Öyle ki, Bediüzzaman Hazretleri, “Eyvah, aldandık! Şu hayat-ı dünyeviyeyi sâbit zannettik. O zan sebebiyle bütün bütün zâyi ettik. Evet, şu güzerân-ı hayat bir uykudur. Bir rüya gibi geçti. Şu temelsiz ömür dahî bir rüzgâr gibi uçar gider” 4 diyor. Kezâ yine Bediüzzaman, “Fânîyim. Fânî olanı istemem. Âcizim. Âciz olanı istemem” 5 diyor ve fani mala karşı dikkatlerin uyanık olmasını istiyor. Evliyadan Şakik Belhî Hazretleri de bir gün Bağdat’ta, görkem, debdebe ve saltanat içinde yüzen sultana “Sen zühd ve takva sahibisin” diyor. Sultan şaşırıyor:

“Çok şakacısın” diyor. “Bana iltifat ediyor olmalısın. Bu kadar debdebe ve saltanat içinde ben nerede, zühd ve takvâ nerede?

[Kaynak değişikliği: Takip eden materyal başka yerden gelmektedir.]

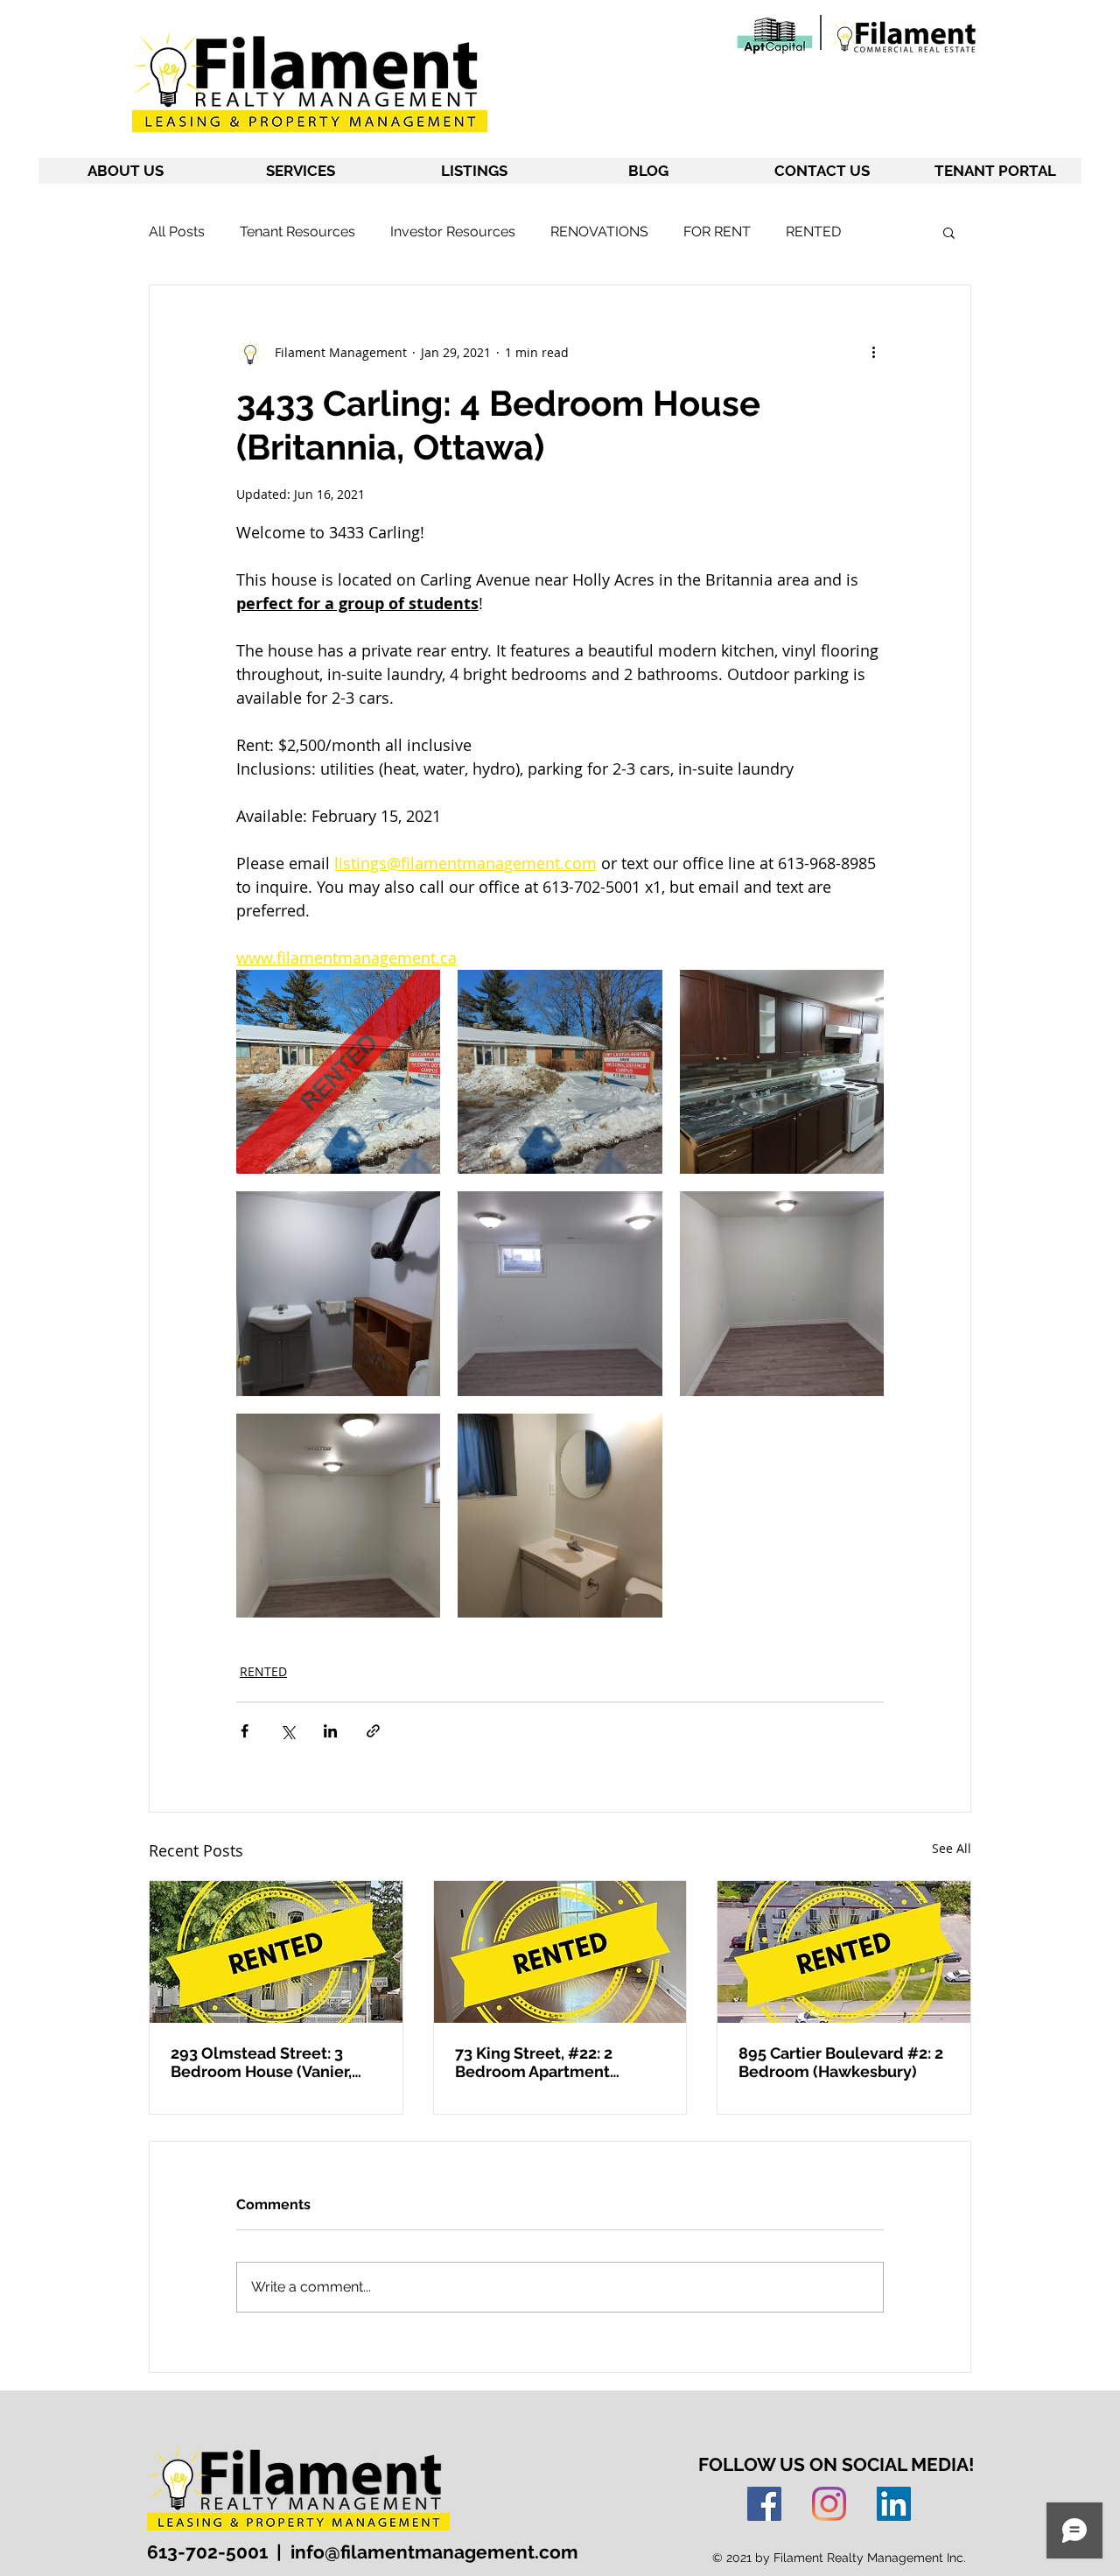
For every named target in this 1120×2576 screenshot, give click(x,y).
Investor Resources (452, 231)
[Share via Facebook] (244, 1731)
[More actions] (873, 351)
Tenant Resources (297, 231)
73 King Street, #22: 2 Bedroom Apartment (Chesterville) (533, 2062)
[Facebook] (764, 2504)
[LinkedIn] (894, 2504)
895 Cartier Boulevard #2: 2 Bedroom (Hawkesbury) (840, 2062)
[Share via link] (373, 1731)
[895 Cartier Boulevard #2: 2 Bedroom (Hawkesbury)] (844, 1952)
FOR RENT (717, 231)
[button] (949, 232)
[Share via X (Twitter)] (287, 1731)
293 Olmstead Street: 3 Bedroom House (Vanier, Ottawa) (261, 2062)
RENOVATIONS (599, 231)
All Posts (177, 231)
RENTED (813, 231)
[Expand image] (338, 1072)
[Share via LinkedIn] (330, 1731)
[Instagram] (829, 2504)
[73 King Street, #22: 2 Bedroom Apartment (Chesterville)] (560, 1952)
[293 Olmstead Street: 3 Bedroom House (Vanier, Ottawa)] (276, 1952)
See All (951, 1848)
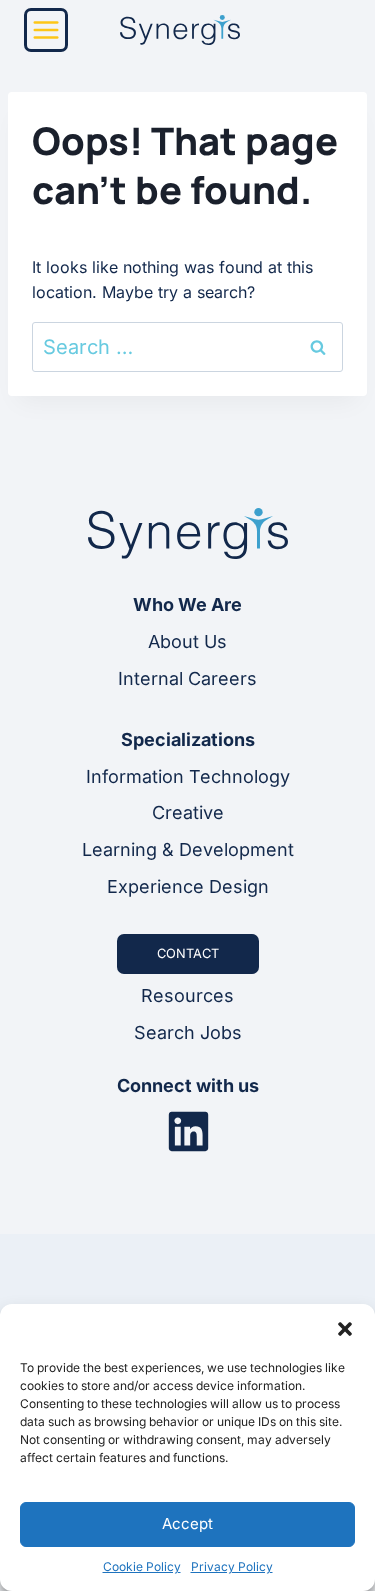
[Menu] (46, 30)
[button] (345, 1329)
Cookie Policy (142, 1566)
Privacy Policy (232, 1566)
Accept (187, 1523)
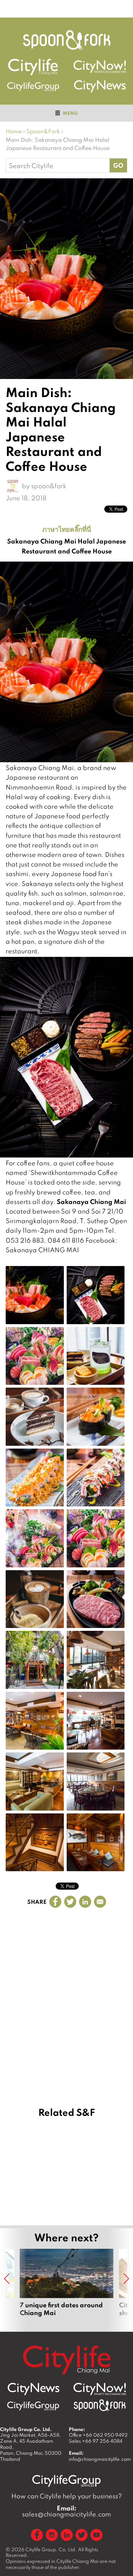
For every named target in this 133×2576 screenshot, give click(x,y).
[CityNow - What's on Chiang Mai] (100, 2389)
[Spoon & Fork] (66, 40)
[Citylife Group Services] (33, 86)
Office (98, 2435)
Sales (95, 2441)
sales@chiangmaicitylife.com (66, 2511)
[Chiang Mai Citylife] (33, 67)
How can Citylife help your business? (66, 2496)
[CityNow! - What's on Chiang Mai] (100, 67)
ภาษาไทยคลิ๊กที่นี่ (66, 529)
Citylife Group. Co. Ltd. (51, 2549)
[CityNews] (100, 86)
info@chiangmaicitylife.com (100, 2459)
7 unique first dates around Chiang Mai (66, 2287)
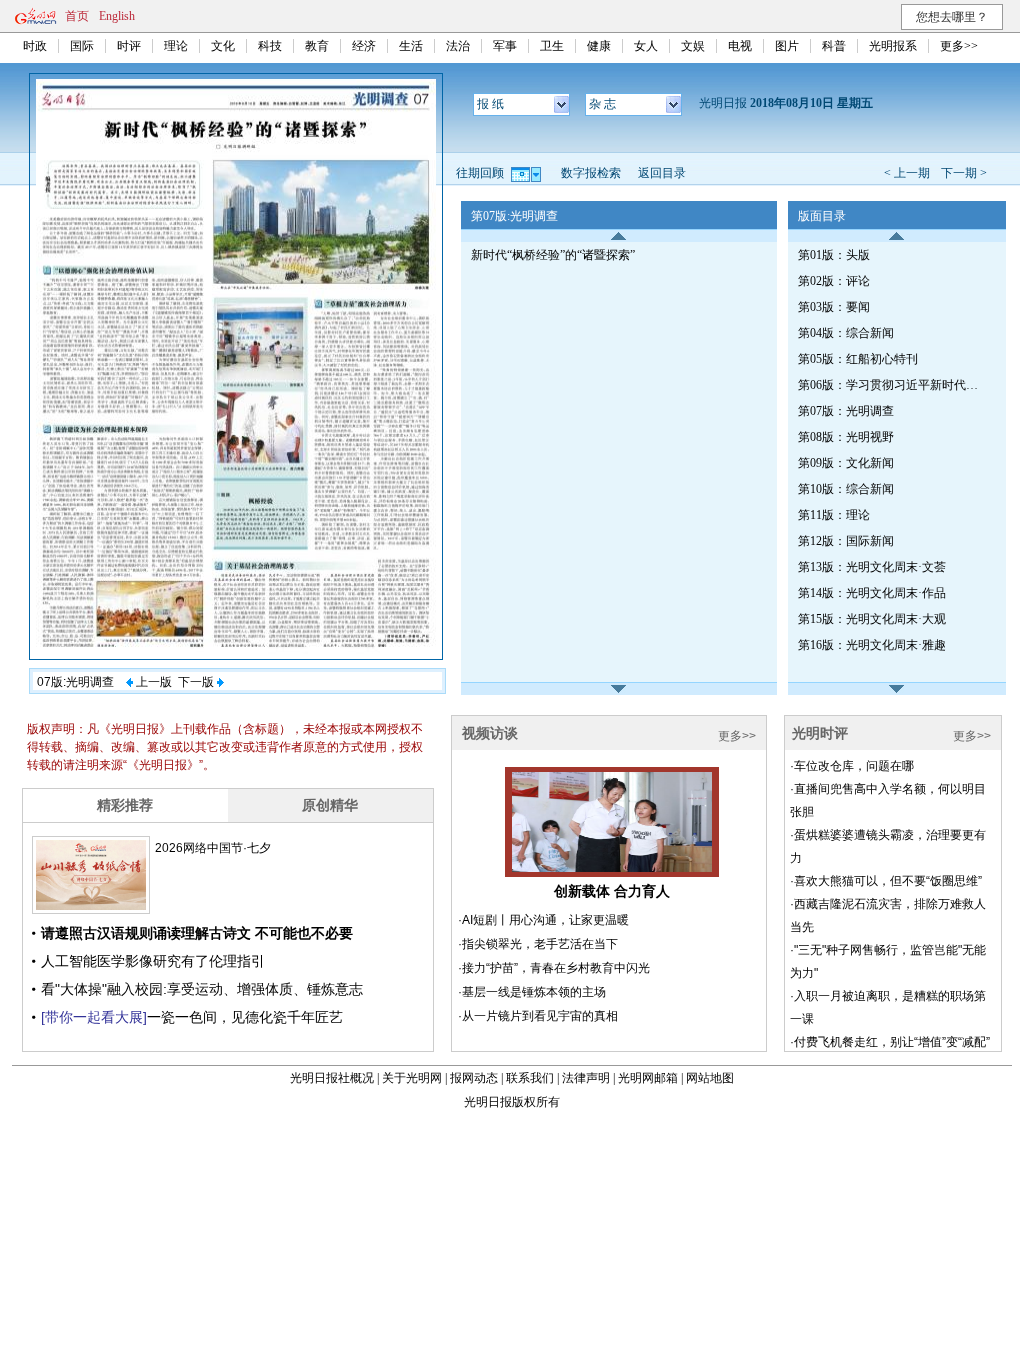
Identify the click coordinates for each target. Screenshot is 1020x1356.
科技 (270, 46)
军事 (505, 46)
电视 (740, 46)
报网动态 (474, 1078)
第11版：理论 (834, 515)
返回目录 (662, 173)
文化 (223, 46)
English (117, 16)
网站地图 (710, 1078)
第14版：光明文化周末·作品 (872, 593)
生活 (411, 46)
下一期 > (964, 173)
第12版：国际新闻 (846, 541)
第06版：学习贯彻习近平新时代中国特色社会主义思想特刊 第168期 (893, 385)
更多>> (959, 46)
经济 (364, 46)
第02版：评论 (834, 281)
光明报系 (893, 46)
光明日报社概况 (332, 1078)
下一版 (197, 682)
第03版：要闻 (834, 307)
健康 (599, 46)
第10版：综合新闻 (846, 489)
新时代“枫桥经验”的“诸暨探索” (553, 255)
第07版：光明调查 (846, 411)
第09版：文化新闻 (846, 463)
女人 (646, 46)
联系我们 (530, 1078)
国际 (82, 46)
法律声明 (586, 1078)
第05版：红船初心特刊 (858, 359)
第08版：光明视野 (846, 437)
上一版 (152, 682)
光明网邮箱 (648, 1078)
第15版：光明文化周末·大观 (872, 619)
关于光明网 (412, 1078)
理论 (176, 46)
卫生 (552, 46)
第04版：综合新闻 (846, 333)
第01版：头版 (834, 255)
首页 (77, 16)
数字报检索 (591, 173)
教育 (317, 46)
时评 (129, 46)
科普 (834, 46)
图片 (787, 46)
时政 (35, 46)
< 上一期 (907, 173)
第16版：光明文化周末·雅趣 (872, 645)
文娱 (693, 46)
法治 (458, 46)
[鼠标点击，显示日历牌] (527, 173)
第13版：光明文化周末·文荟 (872, 567)
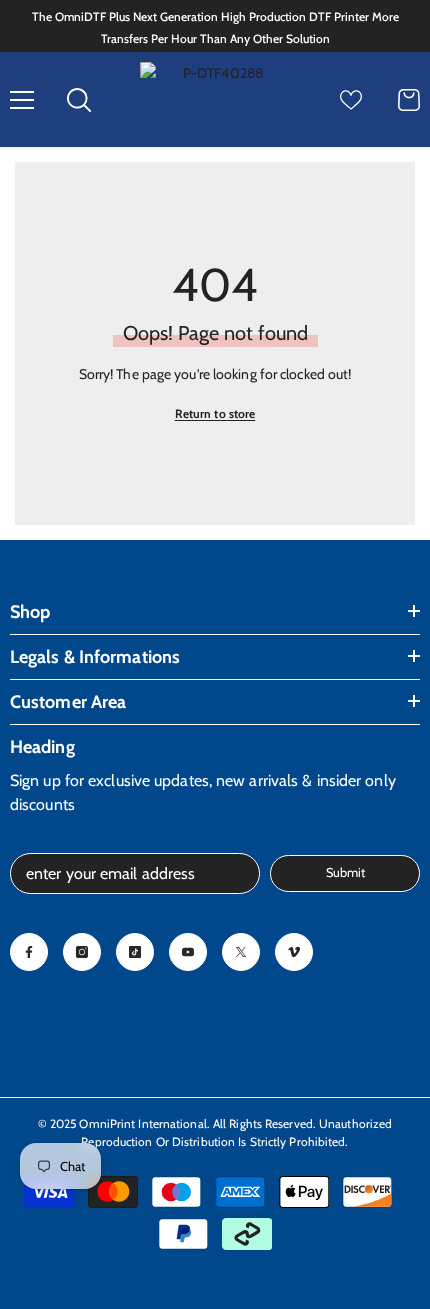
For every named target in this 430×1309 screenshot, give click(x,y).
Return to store (215, 413)
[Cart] (409, 100)
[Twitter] (241, 952)
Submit (345, 872)
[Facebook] (29, 952)
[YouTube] (188, 952)
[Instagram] (82, 952)
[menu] (22, 100)
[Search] (79, 100)
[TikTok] (135, 952)
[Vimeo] (294, 952)
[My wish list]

Eyvah ki, biz o imtihanı kaybettik ey Şakik!”

Şakik diyor ki:

“Böyle deme. Cenâb-ı Hak, ‘Dünyâ serveti pek azdır. Âhiret ise takvâ sahipleri için daha hayırlıdır’ 6 buyurmuştur. Sen o aza kanaat etmişsin. Dünya bana yeter deyip, ahiretin ebedî ve çok malını istememişsin. Zâten zahit de, az mala kanaat eden demek değil midir?” deyince, sultan,

“Eyvah bana! Eyvah bana! Ben ne kadar aldanmışım! Az bir şeyi çok sanmışım!” diye dövünmeye başlıyor.

Haram mal, kul hakkı, haksız (hile ile elde edilen) kazanç, insanın yeterince emek sarf etmeden elde ettiği kazanç, insan kalbinde hak sevgisini aşan mal sevgisi, cimrilik (aşırı mal düşkünlüğü), savurganlık, müsriflik (aşırı mal debdebesi), aşırı mal sevgisinden dolayı içine düşülen dünya sevgisi, zekâtı verilmeyen helâl mal, Allah’ın bir rızkı olarak düşünülmeyen helâl mal, şükre götürmeyen ve şükür görmeyen helâl mal kirlidir ve insanı da kirletirler. Bu kirliliklerin tamamına karşı tek çare, tek arınma ameliyesi;

1- Malı helâlinden kazanmak, 2- Helâlinden kazanılan malın zekâtını vermektir.

Helâl malın zekâtı verilirse, hakkı ödenmiş olur, böylece insan mal ile ilgili bütün kirliliklerden de temizlenmiş olur.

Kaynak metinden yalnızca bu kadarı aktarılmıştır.